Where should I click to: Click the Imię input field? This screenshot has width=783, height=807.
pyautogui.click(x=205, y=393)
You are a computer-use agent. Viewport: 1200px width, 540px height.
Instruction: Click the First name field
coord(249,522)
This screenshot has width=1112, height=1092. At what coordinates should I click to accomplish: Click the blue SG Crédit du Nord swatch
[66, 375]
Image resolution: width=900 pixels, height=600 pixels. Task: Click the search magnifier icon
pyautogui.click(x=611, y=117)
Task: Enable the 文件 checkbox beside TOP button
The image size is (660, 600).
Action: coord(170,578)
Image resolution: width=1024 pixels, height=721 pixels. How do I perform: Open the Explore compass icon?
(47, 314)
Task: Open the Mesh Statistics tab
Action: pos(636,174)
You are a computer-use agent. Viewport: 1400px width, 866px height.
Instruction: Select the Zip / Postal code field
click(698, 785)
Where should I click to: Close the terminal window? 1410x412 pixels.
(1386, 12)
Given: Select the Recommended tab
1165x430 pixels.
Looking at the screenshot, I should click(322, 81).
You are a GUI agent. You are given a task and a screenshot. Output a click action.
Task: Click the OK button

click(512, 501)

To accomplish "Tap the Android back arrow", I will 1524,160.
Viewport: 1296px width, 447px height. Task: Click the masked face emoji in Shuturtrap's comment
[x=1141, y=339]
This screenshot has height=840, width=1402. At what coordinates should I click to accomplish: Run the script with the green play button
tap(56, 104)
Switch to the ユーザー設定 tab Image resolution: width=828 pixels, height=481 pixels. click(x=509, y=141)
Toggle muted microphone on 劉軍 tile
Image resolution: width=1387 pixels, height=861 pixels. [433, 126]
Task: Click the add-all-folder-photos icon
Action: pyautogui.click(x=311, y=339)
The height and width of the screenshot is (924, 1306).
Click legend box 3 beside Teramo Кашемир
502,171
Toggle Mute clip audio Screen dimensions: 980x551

**ASSIGNMENT**
Output only the number of lines in the data above that include the word "agent".

**OUTPUT FOR THIS TASK**
3